Professor Hoffmeier has noted that some early Christian traditions associated Rephidim with the Feiran Oasis on Wadi Feiran but that other more recent scholars have suggested a location called in Arabic Wadi Refayid, within which is an oasis and a mountain by the same name (cf. p. 170. James K. Hoffmeier. Ancient Israel in Sinai, the Evidence for the Authenticity of the Wilderness Tradition. Oxford & New York. Oxford University Press. 2005).
Hoffmeier has suggested the word Rephidim appears to derive from the root rpd, which means help, support, aid, reflecting the divine aid of Yahweh needed to defeat the Amalekites (p. 170. Hoffmeier). Seeley noted that somewhat late Jewish traditions sought to explain the name as dervied from the verb rph meaning to "relax, weaken, dishearten," because there Israel cast off the commandments of the Torah not "to test" or "provoke" God (cf. Jo Ann H. Seely. "Rephidim." Vol. 5. p. 678. David Noel Freedman. Editor. The Anchor Bible DictionaryNew York. Doubleday. 1992)

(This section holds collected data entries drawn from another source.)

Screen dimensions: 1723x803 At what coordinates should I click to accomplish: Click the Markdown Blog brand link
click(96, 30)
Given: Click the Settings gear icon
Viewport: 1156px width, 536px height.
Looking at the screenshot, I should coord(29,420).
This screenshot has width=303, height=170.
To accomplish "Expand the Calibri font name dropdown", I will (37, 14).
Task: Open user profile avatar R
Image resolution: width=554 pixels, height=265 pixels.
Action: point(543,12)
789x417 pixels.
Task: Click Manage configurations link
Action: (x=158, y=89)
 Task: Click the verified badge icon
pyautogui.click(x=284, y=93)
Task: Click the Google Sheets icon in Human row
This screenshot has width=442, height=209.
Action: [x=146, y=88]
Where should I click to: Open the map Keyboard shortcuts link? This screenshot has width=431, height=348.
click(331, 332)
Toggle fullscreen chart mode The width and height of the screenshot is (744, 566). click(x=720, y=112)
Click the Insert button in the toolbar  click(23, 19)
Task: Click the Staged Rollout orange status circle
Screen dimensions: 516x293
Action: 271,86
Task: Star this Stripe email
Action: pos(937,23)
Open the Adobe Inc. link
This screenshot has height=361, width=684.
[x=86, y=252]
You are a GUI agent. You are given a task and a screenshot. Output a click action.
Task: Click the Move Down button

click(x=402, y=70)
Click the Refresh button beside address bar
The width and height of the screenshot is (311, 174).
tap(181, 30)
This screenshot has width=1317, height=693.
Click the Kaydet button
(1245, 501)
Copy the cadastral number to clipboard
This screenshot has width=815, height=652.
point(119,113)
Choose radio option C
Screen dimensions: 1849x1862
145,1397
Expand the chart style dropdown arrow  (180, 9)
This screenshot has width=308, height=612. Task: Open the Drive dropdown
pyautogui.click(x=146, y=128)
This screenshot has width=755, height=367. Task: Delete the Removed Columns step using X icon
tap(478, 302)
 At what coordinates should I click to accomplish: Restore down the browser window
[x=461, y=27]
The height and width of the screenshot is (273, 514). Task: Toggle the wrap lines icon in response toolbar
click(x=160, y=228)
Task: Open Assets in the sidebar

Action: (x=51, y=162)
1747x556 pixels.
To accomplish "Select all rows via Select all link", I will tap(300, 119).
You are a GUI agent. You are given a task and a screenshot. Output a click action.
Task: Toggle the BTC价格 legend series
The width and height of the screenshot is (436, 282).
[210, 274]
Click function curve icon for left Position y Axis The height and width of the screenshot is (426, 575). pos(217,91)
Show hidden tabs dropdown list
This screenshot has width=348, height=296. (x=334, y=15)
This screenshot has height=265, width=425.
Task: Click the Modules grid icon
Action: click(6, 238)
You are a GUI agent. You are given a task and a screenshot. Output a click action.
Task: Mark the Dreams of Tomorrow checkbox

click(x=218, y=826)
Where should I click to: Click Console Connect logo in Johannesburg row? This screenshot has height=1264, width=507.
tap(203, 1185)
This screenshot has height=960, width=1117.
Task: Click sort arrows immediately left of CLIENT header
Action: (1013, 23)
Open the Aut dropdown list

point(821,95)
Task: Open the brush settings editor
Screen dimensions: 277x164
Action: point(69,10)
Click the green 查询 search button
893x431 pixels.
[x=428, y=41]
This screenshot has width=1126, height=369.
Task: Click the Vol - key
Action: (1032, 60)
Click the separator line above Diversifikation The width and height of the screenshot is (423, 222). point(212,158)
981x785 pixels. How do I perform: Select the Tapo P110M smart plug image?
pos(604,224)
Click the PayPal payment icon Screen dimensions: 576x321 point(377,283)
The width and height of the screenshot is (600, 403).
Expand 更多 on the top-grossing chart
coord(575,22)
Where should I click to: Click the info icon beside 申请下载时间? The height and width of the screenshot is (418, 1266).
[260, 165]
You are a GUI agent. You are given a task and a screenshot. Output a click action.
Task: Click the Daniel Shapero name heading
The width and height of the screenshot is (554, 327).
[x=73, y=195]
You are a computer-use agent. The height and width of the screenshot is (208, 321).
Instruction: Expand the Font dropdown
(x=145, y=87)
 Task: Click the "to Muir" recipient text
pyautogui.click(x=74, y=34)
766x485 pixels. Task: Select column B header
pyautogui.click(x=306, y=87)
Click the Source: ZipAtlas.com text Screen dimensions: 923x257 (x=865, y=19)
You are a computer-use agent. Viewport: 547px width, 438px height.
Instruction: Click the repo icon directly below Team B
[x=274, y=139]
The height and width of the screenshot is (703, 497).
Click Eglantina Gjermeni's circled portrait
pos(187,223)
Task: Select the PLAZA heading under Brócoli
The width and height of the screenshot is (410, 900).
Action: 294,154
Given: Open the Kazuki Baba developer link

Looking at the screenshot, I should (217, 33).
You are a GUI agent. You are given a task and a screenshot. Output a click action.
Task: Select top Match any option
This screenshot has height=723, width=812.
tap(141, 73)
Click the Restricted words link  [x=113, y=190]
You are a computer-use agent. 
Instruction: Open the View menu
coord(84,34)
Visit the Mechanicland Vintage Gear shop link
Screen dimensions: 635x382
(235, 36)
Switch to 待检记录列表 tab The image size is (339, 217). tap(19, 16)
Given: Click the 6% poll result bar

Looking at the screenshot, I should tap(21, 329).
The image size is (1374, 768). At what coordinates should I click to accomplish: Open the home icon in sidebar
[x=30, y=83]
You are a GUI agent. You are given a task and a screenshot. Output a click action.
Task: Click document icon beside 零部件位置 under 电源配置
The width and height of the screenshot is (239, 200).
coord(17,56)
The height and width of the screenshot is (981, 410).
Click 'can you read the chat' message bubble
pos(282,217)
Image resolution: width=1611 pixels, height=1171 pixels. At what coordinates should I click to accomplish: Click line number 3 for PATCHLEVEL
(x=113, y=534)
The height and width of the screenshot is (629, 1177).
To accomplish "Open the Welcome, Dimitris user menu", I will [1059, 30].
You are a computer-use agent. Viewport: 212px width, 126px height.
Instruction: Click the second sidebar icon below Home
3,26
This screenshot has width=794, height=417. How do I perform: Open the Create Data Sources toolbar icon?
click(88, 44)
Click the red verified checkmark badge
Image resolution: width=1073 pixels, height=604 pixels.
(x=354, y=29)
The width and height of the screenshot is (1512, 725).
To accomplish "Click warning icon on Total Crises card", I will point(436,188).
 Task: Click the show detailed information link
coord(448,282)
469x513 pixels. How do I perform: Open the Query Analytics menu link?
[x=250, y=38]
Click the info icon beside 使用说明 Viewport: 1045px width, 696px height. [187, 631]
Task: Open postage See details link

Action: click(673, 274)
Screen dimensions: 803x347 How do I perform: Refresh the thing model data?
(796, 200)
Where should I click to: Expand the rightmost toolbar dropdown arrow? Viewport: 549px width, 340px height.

Despite repeated attempts over the past 10 years I had _no success_ in finding a "Wadi Refayid" on my set of Sinai maps (map scale 1:100,000 made in the 1930's). However, today (10 October 2005) I made a Google Internet search for the "mysterious Wadi Refayid" claimed to possibly be Rephidim by earlier scholars (pre 1980's) and can report "success" at long last!  Apparently Wadi Refayid is Wadi Rufayil on my map (Feiran. Sheet 8. Scale: 1:100,000. Survey of Egypt. London. 1937). Is it possible some scholars _in error_ read the last letter L as D?

Here's the "clincher" for Wadi Rufayil being Wadi Refayid:

"Today's first reading (Ex 17:8-13) talks about the power of prayer experienced by the Israelites when they faced enemies on their way to the Promised Land. The tribe of the Amalekites controlled the caravan routes between Arabia and Egypt and hence resented the intrusion of these Hebrews (cf. Dt 25:17-19). They came to fight with the Israelites when they moved from the wilderness of Sin on to Rephidim (today generally located in the Wadi Refayid, 8 miles NW of Jebel Musa). Because of lack of water, people started murmuring (hence the Hebrew term rib, "quarrel" in v.2 prepares us for the later designation of the place as "Meribah"). Here God gave the Israelites water from the rock."

"Moses causes water to flow from a rock. This happened at Rephidim, probably what is now Wadi Refayid, some 13 km (8 miles) from Djébel Müsa."

Using the kilometer map scale accompanying my 1:100,000 Sinai map (sheet 8 Feiran for Wadi Rufayil and sheet 9 G. Katherina for Gebel Musa), the distance between Wadi Rufayil and Gebel Musa -as the crow flies- was EXACTLY 13 kilometers ! Using the accompanying map scale it is 11 kilometers (10 kilometers equals 6 miles) from Sheikh Auwad to the foot of Ras Safsafeh and the Plain of er-Raha. Could Reph'idim preserve two nearby sites, Reph' being wadi Rufaiyil and -id being the Early Bronze Age II site of Sheikh Awad?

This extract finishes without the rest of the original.